Üstüne düşünmeye kesinlikle değer;
futbol, gerçekten halkı uyuşturmaya veya siyasal pasifliğe mi itiyor?
Türkiye’de de, birçok başka ülkede de;
halkın yaşadığı ekonomik sorunları, çok iyi biliyoruz.
İnsanlar, ay sonunu nasıl getireceklerini bilmiyorlar.
Sağlık, eğitim ve insanca yaşam standartlarına ulaşım konusunda,
korkunç zaaflar yaşayan milyarlarca insan var.
Ve bu insanların en az yarısı, futbol fanatiği!
Futbolun bir şekilde bu insanlara zarar verdiğini düşünenlerin,
belki farkında olmadan; biraz haksızlık yaptıklarını düşünüyorum.
Bu insanların belki de yalnız çok küçük bir yüzdesi;
güzel sanatlardan, operadan, tiyatrodan bu kadar çok zevk alabiliyorlar.
Futbol ise; bu dev kitlelerin,
neredeyse tuttukları takımın
teknik direktörlüğünü yapabileceklerine inandıkları kadar sevdikleri, bir alan.

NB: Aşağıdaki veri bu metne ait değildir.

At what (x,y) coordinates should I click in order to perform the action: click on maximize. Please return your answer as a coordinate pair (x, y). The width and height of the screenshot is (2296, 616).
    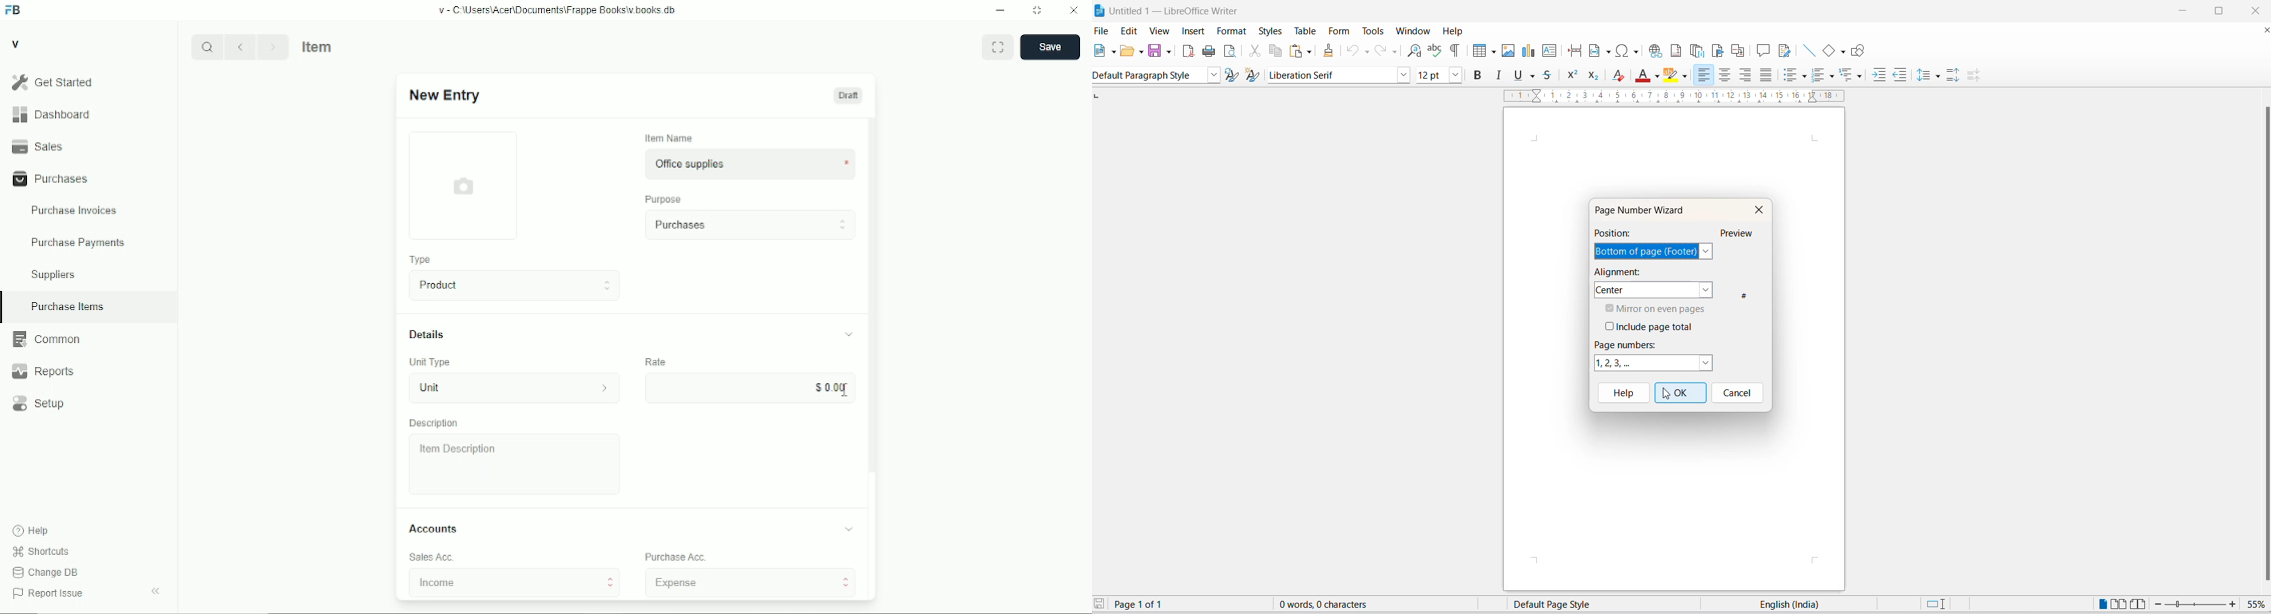
    Looking at the image, I should click on (2219, 12).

Hem ekonomik, hem sosyal çalkantılar açısından;
büyük sorunlar içinde debelenen Avrupa’da;
şimdi yüz milyonlarca insan,
bu Haziran ve Temmuz ayının getirdiği büyük futbol şöleninden
korkunç bir zevk alıyorlar.
Ne var ki;
buna kızan aydınlar, bu insanlara
“Futbol, sizin faşizme tepki vermenizi, direnç koymanızı engelliyor.
Bilerek bunu önünüze atıyorlar” şeklinde yorumlarla;
onların aldıkları bu zevkin içine, limon sıkmaya çalışıyorlar.
Göremedikleri nokta şu;
mesela, sokakta dev ekranın önünde
tanımadığı insanlara sarılıp ağlayan,
dünyanın her yerinde, bu mutluluğu veya
bazen hüznü paylaşan bu kitlelerin de;
eğlenmeye, birkaç gün veya bir ay mutlu olmaya, dertlerini unutmaya,
kazanılan bu büyük başarıda kendilerinin de haklı bir yeri ve payı olduğuna inanmaya,
gece yatağa bu heyecan, sevinç ve taşkın mutlulukla yatmaya; hakları var.
Bu nedenle;
ister itfaiyeci,
ister simitçi,
ister beyaz yakalı olsun, bırakın bu insanlar da rüya görsün, mutlu olsun.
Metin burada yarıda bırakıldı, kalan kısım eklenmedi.